* Material for the task
━━━━━━━━━━

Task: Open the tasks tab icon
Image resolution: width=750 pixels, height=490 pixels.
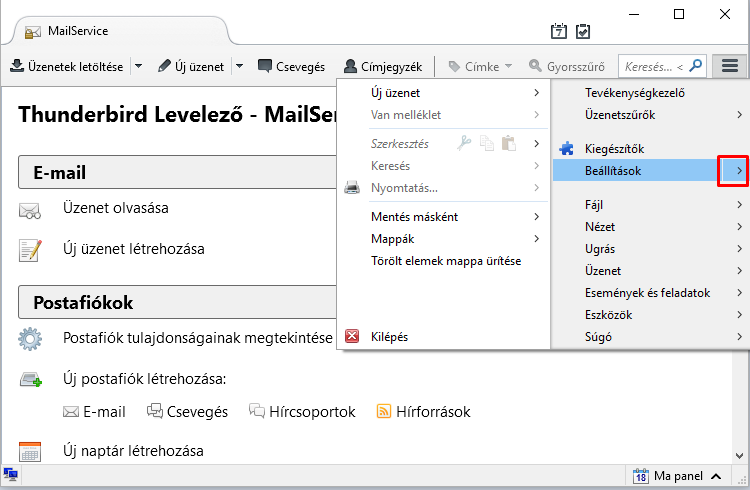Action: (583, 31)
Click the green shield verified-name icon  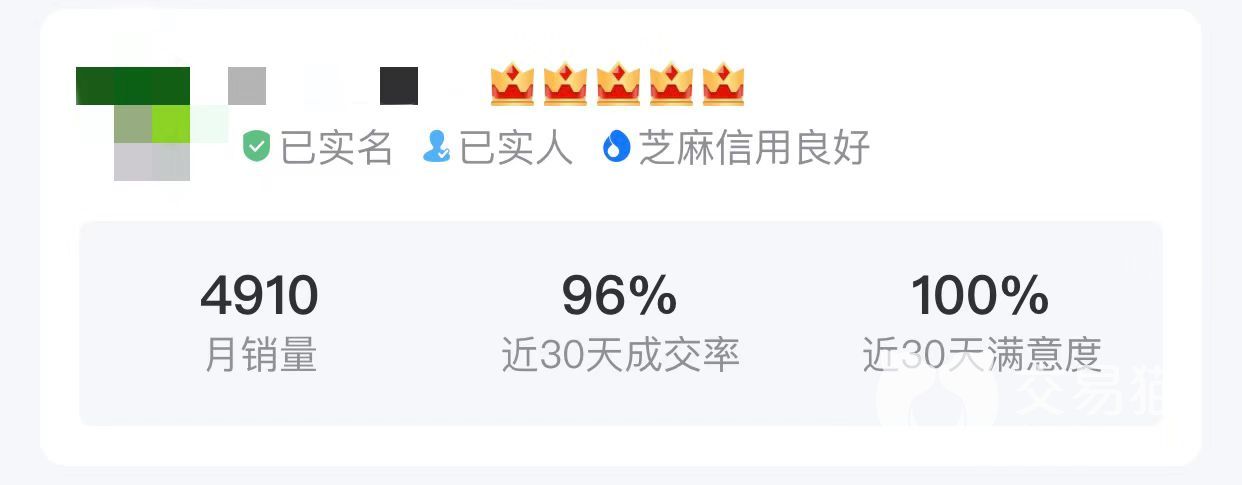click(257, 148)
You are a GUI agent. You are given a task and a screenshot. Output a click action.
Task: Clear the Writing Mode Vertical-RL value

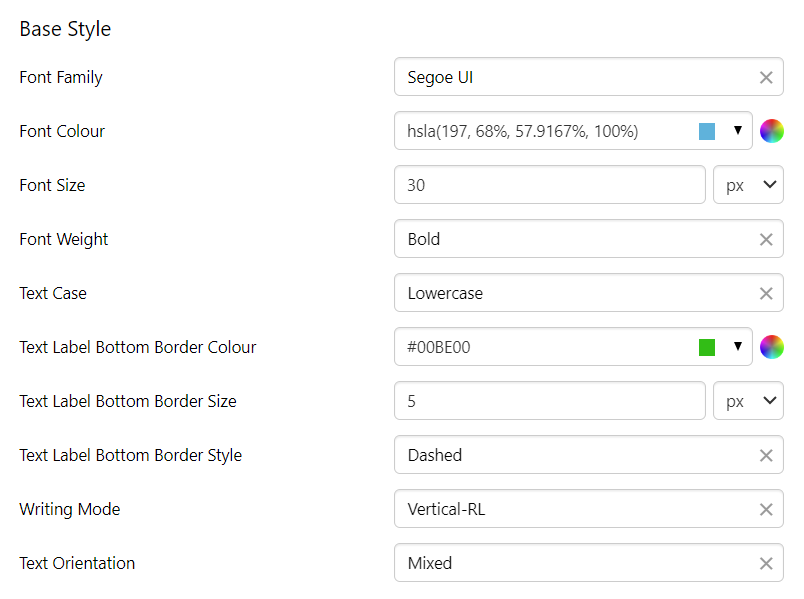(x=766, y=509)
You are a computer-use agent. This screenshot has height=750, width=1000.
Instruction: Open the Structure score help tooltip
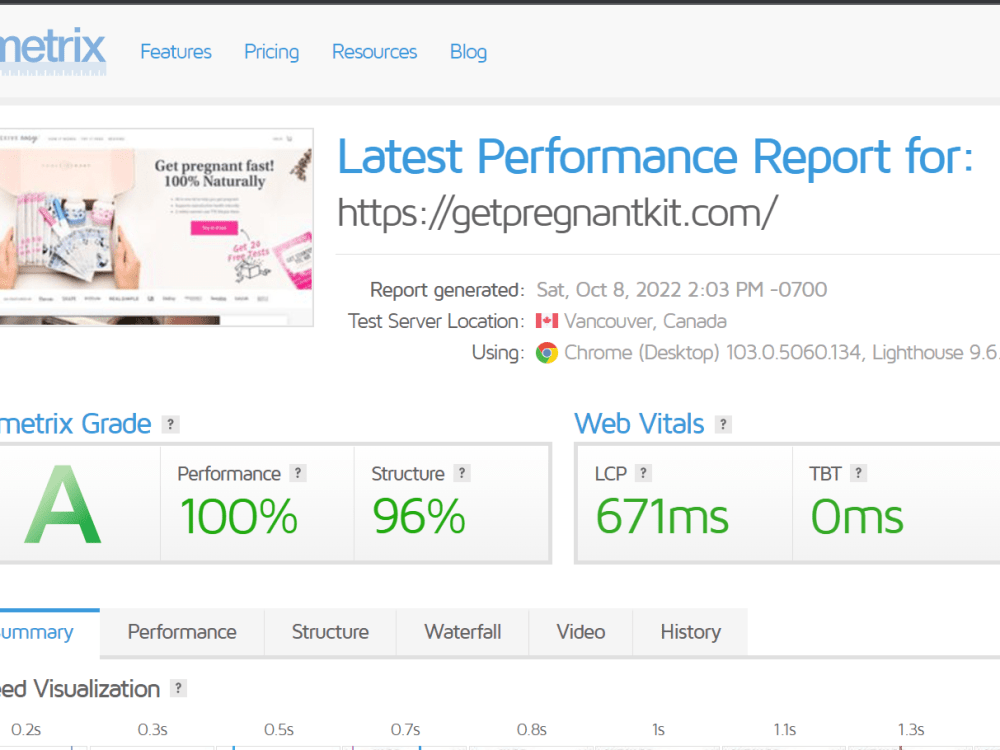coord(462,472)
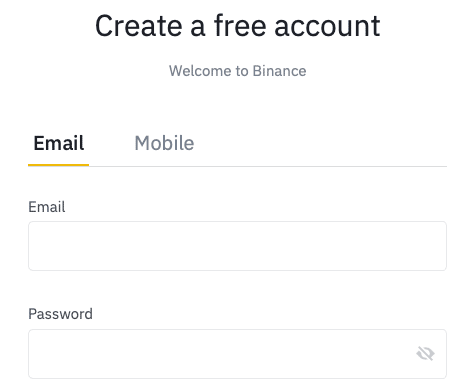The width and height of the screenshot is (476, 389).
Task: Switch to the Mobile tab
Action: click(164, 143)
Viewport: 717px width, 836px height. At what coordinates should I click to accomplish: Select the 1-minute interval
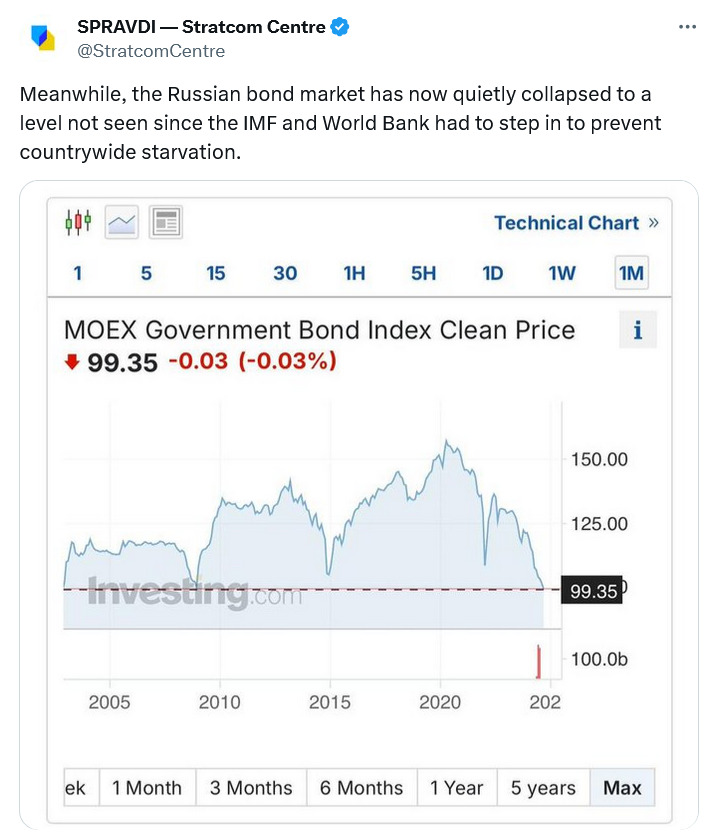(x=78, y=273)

━━━━━━━━━━

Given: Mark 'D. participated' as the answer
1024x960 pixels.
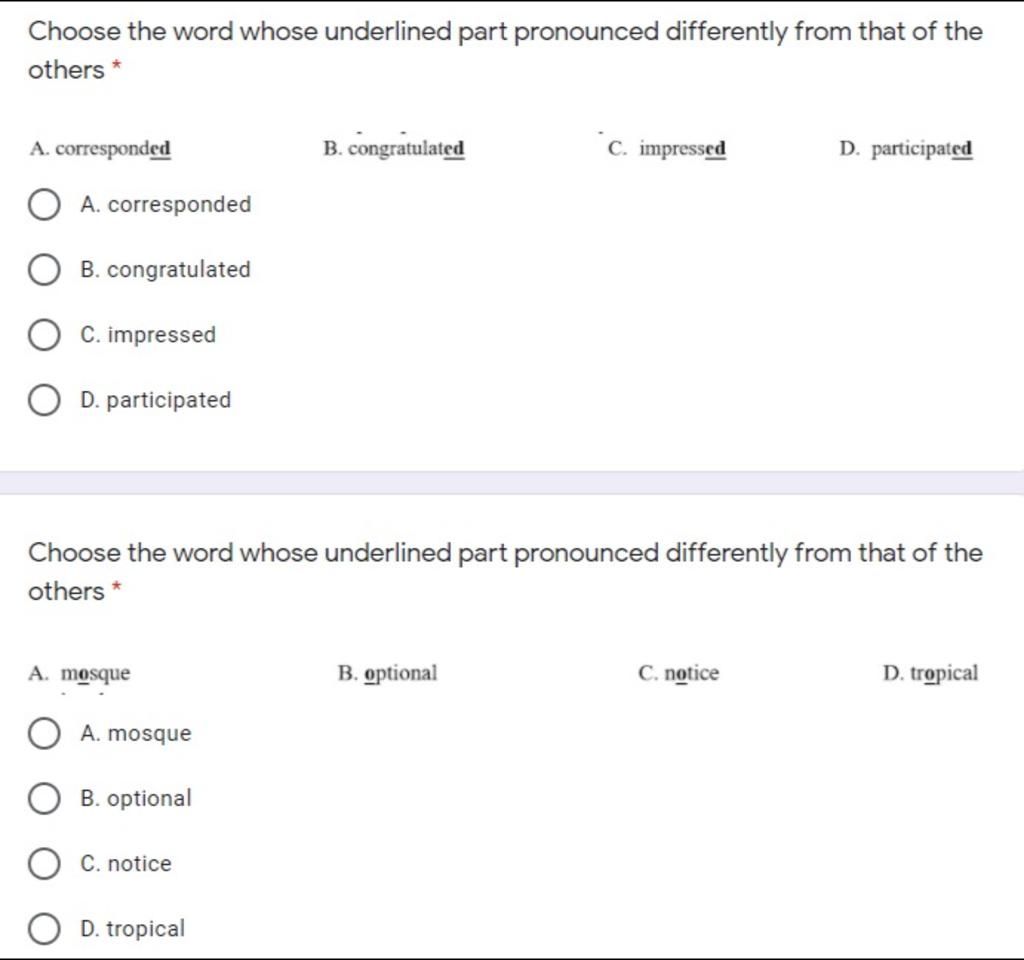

━━━━━━━━━━

* Instructions to follow
Copy every line that contains "agent" from the listing above.

* Result below
You are a GUI agent. You are given a task and a screenshot. Output a click action.
You are a computer-use agent. This screenshot has height=750, width=1000.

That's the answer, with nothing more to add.